I chose the Lattice Mico32 soft processor because of the maturity of the design and the fact that other successful OSHW projects use it (e.g. Milkymist). the CPU controls the following peripherals through the Wishbone interconnect.

- A small 16 kB block of RAM containing the software. The first 2 kB are reserved for the bootloader and the remaining 14 kB for the actual application.

- UART (for debugging and loading software).

- DDR memory (slow access via Wishbone to FML bridge).

- Framebuffer and DSI core (to set video mode timing)

- EDID RAM, masquerading as 2402 I2C EEPROM. tells the HDMI source the timing requirements of our display.

DDR memory and frame buffer

The memory subsystem uses Milkymist's high performance dynamic memory controller (thanks Sebastien!), connected to 32 MByte DDR RAM (16-bit, 100 MHz). the RAM is currently only used to store the displayed image, the CPU cannot execute code from it. The frame buffer core simply pumps frame data from the DDR RAM to the video overlay engine, where it is composited with HDMI video.

HDMI Sampler

The HDMI/DVI decoder in the XAPP495 of the Xilinx Application Note. Inputs HDMI and outputs parallel RGB pixel, clock and sync signals. Used almost as a black box here.

Video Overlay

As the name suggests, it puts together the image from HDMI and the frame buffer (using simple color keying) and outputs the final pixel stream from the display. Includes some elastic buffering and frame alignment logic between 3 different clock domains (HDMI clock, CPU system clock and DSI core clock).

DSI Core

The architecture of the DSI core is shown in the following diagram.

DSI Core.png

The pixel pipeline consists of 5 phases.

- The first stage is a large 4096 entry FIFO, which serves to move the RGB pixel data from the system clock domain to the DSI byte clock domain (= data rate divided by 8). Thanks to this, we don't need to synchronize the system with the pixel clock - the pixels can run a little faster/slower.

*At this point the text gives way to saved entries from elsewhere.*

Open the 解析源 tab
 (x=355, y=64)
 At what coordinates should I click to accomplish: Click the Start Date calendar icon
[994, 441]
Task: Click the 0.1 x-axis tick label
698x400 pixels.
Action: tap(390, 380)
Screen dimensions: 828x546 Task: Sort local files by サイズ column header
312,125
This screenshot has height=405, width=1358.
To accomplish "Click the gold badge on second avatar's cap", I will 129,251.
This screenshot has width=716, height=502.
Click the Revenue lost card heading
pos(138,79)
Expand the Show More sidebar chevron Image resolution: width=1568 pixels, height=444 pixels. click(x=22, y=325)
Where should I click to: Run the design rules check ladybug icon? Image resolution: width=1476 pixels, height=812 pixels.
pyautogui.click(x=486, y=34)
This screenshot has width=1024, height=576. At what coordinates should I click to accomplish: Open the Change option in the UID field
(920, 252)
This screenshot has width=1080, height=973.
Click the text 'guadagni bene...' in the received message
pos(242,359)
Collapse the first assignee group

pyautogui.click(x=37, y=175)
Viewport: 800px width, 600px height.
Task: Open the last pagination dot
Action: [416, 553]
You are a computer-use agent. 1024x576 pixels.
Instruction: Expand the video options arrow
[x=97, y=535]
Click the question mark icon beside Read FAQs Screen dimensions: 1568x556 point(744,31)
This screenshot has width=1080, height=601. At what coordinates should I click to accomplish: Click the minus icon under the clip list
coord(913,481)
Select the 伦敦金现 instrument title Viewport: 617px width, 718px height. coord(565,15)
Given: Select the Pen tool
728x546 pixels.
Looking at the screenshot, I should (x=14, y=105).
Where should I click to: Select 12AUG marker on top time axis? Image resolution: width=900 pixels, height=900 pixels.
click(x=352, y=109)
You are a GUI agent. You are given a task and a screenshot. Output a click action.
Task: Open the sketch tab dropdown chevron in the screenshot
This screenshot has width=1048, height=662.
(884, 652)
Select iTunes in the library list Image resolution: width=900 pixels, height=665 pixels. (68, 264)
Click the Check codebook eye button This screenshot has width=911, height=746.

- The timing generator generates a series of DSI High Speed (HS) packet headers and payloads that indicate horizontal/vertical sync pulses, fade periods, or pass RGB data to the display. Display resolution and fade time are programmed by the CPU via the Wishbone interface.

- The packet assembler receives packet requests, padding them to 3 or 4 parallel bytes, adding packet headers and tails with ECC/CRC checksums.

- The lane control module (4 for the data channel and 1 for the clock channel) controls the transition between low power (LP) and high speed (HS) modes and generates LP mode signals to initialize and enable the display. At the output of the lane control module, we get the LP+/LP- signals and the 8-bit parallel data stream from the SerDes. The clock channel data output is simply fixed to 0xaa, thus generating a DDR clock at the output of the SerDes.

- SerDes blocks - Use the OSERDES2 blocks of the Spartan-6 to convert parallel 8-bit data to high-speed serial bits. Thanks to the IODELAY programmable delay lines on each FPGA pin, the correct timing between data and clock channels is also ensured.